I have read so many times on other areas of this board how the wives did not realize what their husbands were saying to them until they saw them moving on with their lives. That was a huge wake up call, for some reason. Now this baffles my mind, it really does, but there ya go.
If you decide to move on and do things for yourself to make yourselg at lest content with your situation, she may let go of any EC or PC connection that she still has with you. When I started doing things for myself, to self sooth and keep myself from going completely nuts, my H completely cut off any EC with me, even though the PC has been cut off for years. He felt that I had betrayed him by talking to my friends about our problems.
Just wanted to know that this could be a possibile outcome of your actions. I know that you have said that you are going to raise the children with her, but you have many years to go before they are out of school.
This is a tough tightrope to walk. Take your time with your decision making process before you make changes. Sometimes when we take vows with another, they may have intentions at the time to honor those committments, but over time, the willingness to make the marriage work dissappears. It take two working together to make it a success. You cannot make a marriage survive on the strength of just one person.

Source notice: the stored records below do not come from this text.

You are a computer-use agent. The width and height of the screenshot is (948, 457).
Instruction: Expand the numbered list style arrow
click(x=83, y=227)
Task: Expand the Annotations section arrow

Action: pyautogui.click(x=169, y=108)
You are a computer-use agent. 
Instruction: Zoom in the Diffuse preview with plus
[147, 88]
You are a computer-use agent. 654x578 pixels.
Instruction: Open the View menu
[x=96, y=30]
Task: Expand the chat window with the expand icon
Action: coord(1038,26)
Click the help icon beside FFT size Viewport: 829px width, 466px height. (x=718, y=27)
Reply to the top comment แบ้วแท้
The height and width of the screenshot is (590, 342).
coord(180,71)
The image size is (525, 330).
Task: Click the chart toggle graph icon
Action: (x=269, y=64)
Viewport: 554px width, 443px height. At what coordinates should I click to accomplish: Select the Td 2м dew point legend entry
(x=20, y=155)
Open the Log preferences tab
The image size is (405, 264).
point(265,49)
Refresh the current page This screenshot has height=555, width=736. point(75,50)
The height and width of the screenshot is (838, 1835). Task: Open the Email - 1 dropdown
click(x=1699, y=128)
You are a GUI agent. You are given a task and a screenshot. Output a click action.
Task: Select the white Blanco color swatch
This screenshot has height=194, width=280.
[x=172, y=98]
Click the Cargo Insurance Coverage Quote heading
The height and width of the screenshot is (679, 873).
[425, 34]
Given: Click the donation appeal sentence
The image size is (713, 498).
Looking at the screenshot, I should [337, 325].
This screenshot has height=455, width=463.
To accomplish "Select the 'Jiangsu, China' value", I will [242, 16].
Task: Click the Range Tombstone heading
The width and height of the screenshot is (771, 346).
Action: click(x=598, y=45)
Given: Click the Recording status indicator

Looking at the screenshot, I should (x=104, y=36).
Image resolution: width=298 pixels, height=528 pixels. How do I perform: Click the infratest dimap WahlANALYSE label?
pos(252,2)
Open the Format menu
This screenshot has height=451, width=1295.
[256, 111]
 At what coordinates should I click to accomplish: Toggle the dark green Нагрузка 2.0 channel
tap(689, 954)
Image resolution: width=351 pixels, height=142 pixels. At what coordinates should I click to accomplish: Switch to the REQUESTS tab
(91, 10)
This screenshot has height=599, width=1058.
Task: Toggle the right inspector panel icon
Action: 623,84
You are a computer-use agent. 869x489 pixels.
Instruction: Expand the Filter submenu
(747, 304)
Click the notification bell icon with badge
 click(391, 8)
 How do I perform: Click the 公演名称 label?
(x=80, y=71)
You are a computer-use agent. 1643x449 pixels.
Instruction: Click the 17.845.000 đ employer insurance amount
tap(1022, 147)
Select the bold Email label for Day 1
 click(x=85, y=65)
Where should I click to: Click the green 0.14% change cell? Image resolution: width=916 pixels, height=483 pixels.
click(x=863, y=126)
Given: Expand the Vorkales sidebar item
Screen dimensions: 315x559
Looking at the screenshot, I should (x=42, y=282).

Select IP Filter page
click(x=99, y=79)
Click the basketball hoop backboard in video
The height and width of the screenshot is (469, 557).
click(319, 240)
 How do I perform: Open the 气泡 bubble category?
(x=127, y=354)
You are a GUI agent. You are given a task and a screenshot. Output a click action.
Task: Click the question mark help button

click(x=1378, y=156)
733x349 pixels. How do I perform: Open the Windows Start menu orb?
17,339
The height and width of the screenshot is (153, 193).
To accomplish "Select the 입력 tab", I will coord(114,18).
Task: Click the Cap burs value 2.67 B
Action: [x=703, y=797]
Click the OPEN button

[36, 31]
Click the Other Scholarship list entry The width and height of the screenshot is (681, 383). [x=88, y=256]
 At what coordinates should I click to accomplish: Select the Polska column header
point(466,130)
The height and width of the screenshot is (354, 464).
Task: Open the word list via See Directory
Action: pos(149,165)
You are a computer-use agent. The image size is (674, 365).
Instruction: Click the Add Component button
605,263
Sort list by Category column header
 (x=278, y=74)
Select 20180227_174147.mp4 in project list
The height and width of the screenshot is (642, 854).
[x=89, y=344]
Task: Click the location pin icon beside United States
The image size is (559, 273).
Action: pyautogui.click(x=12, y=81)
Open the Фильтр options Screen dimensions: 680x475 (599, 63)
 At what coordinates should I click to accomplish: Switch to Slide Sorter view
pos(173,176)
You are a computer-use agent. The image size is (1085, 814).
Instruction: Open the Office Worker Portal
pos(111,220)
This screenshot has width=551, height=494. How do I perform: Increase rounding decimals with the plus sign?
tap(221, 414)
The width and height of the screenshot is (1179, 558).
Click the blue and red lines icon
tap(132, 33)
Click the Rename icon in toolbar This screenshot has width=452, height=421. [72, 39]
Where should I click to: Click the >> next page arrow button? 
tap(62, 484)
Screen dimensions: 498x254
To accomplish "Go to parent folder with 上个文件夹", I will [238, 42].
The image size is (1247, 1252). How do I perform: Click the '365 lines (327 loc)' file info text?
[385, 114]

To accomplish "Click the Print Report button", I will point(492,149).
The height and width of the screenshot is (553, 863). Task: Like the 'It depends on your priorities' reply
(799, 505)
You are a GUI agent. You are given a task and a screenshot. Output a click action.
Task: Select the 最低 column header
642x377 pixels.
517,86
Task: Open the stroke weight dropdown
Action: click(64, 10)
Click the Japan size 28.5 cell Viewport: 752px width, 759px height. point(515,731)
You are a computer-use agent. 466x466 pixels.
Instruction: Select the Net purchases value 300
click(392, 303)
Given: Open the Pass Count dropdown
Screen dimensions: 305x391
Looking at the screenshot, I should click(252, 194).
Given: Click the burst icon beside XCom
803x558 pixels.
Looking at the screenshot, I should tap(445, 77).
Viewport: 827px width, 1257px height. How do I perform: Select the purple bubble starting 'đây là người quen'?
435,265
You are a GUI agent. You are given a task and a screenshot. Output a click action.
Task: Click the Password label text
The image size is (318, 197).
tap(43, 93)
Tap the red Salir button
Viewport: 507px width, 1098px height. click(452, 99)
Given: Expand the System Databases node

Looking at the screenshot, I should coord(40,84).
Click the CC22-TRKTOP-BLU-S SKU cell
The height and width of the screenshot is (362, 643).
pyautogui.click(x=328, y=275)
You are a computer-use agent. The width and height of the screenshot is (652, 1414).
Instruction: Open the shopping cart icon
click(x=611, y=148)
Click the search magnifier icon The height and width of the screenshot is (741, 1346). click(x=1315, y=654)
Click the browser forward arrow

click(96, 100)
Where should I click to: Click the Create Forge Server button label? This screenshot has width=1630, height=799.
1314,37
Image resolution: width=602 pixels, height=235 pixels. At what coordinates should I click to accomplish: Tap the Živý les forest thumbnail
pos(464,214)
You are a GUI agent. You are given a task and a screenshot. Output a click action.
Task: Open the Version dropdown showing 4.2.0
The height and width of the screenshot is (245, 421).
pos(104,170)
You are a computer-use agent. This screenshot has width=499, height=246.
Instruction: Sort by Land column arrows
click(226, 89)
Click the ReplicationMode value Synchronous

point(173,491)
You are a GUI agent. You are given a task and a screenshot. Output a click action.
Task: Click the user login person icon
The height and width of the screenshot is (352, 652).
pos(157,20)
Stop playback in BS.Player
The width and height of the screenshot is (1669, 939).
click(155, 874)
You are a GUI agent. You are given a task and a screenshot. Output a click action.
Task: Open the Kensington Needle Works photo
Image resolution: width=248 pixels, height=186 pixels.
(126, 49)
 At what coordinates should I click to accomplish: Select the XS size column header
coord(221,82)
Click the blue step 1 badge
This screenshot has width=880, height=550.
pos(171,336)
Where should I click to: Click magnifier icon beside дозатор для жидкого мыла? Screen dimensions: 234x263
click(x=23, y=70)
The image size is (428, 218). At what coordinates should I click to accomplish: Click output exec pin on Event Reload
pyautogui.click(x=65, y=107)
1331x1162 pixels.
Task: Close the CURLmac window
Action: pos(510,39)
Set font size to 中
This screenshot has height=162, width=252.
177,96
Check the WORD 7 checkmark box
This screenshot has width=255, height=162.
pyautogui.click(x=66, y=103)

I came on here looking for a little fire under my butt, (you know a little wisdom, or maybe a laugh or hey how about some controversy) to get my day started, and you didn't disappoint me!
So, you're considering taking out an ad huh? Well I'm really not sure how this would work for you. Except for that age thing, I might even be tempted to answer it myself. Yup, everything a girl could hope for. In fact my little pea brain is spinning away wondering hm, now just how would I answer that one? So here goes..........
Sure I'll have sex with you, ya old coot!!! Especially if the money's flowing.
Would that catch your eye???????
Still on vacation but you know I need to check on all my 'off balance' friends.
Quote: I think a better strategy would be to find something that makes you happy and DO IT. Let her see you moving on without her, instead of being captive and resentful, and see what she does. Right now, she holds all the cards.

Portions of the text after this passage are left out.